The study, undertaken by researchers at New York University researchers and published in the Harvard Kennedy School Misinformation Review, endeavored to find out what happened when Twitter clamped down on some of Trump’s posts.

“We analyze the spread of Donald Trump’s tweets that were flagged by Twitter using two intervention strategies, attaching a warning label and blocking engagement with the tweet entirely,” researchers said. “We find that while blocking engagement on certain tweets limited their diffusion, messages we examined with warning labels spread further on Twitter than those without labels.”

The research also found that if content had been blocked on Twitter, that content became more popular on Facebook, Instagram and Reddit, more so than messages that had been left alone by Twitter or messages that had merely been labeled.

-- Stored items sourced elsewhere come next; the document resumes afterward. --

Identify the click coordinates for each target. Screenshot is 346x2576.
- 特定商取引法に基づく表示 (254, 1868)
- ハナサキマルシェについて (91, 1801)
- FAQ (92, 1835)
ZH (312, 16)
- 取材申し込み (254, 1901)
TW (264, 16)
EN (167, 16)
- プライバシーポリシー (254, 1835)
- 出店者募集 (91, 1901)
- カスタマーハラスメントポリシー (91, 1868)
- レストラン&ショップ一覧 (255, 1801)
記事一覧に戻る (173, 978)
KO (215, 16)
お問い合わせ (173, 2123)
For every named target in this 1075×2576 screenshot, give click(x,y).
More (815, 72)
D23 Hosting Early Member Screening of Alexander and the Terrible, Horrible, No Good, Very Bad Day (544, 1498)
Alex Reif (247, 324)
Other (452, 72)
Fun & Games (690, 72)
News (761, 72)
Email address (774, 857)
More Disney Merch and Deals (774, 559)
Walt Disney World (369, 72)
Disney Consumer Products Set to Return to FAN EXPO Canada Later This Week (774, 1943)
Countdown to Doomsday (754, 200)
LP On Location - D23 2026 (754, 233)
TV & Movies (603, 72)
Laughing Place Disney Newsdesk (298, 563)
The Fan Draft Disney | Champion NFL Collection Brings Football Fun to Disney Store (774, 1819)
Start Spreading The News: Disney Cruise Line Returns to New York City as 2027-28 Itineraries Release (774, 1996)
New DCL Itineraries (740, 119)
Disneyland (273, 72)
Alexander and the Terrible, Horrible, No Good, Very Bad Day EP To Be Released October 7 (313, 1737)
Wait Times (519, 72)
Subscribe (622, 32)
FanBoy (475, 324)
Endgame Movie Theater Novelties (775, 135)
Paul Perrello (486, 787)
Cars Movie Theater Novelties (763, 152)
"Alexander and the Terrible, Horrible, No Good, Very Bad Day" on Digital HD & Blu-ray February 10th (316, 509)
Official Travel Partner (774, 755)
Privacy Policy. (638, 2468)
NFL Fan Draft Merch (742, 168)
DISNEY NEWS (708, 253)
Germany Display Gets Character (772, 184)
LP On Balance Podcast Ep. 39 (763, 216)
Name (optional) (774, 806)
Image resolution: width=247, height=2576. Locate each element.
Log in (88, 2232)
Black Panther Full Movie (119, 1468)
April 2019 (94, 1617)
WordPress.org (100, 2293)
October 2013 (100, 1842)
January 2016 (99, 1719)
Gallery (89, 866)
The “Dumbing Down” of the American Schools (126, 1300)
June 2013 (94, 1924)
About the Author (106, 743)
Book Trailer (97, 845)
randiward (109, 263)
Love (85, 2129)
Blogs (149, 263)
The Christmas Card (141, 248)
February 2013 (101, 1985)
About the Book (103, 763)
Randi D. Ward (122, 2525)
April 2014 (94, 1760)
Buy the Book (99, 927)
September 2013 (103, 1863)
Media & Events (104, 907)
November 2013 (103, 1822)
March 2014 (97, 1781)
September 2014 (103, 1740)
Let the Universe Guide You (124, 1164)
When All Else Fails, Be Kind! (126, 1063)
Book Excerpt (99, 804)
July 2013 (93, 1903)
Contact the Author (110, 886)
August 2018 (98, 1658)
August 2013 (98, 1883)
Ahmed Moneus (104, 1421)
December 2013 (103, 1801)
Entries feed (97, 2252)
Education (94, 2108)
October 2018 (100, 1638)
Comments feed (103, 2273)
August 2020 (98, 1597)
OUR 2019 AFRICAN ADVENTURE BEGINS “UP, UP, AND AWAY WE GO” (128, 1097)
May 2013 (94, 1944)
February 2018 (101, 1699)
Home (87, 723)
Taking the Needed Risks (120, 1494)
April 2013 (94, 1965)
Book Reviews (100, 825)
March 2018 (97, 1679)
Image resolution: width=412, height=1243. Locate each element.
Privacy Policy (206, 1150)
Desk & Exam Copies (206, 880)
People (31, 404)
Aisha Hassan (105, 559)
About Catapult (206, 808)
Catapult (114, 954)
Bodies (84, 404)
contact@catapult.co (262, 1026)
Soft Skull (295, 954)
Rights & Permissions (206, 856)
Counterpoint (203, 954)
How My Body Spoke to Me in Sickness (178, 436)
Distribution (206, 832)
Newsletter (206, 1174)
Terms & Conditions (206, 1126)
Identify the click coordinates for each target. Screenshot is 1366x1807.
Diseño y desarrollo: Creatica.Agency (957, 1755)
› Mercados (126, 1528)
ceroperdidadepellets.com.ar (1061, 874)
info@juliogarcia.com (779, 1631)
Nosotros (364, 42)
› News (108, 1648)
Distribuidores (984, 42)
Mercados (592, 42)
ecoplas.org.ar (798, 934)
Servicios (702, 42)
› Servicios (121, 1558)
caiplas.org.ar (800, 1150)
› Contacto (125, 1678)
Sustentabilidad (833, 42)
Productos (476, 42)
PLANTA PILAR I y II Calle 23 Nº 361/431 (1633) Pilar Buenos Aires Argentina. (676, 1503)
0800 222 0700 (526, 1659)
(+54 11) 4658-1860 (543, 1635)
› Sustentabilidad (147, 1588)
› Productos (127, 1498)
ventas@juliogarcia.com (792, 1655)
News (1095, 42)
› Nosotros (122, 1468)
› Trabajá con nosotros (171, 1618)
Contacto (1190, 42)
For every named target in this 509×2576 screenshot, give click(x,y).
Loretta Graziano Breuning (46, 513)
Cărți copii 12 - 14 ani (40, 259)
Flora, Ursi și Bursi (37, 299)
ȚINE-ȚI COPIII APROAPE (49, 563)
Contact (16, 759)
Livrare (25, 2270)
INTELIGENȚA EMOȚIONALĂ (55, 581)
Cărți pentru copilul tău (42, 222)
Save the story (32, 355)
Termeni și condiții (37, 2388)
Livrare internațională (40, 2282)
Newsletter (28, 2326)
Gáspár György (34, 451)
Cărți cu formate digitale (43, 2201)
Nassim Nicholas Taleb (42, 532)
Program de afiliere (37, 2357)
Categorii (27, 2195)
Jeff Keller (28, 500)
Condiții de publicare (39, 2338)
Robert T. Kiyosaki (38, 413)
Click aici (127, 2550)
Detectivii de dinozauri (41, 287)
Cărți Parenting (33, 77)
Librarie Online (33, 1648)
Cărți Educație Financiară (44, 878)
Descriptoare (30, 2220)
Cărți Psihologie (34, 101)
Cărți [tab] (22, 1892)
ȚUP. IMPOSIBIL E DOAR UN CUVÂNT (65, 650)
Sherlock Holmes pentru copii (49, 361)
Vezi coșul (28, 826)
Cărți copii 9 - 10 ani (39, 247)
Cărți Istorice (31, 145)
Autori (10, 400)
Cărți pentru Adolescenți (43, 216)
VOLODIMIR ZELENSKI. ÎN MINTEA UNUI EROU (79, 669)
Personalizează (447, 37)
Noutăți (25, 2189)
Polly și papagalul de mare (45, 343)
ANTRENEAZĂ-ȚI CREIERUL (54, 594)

The researchers asked the question of how effective taking action on certain messages is if taking action on one platform actually leads to the content becoming more popular in the social media ecosystem. They also admitted that the findings can’t say whether the content that Twitter took action against would have become popular anyway, or whether it was the actual labeling or blocking that enhanced the spread of the posts.

“Our findings underscore the networked nature of misinformation: posts or messages banned on one platform may grow on other mainstream platforms in the form of links, quotes, or screenshots,” said the researchers. “This study emphasizes the importance of researching content moderation at the ecosystem level, adding new evidence to a growing public and platform policy debate around implementing effective interventions to counteract misinformation.”

Twitter offered a response to the study, saying that it took “swift enforcement action” on such posts, adding that it continues to research how best to prevent misinformation from causing online or offline harm. The company didn’t comment on the more complex matter of the possibility of its actions creating larger ripples in the ecosystem.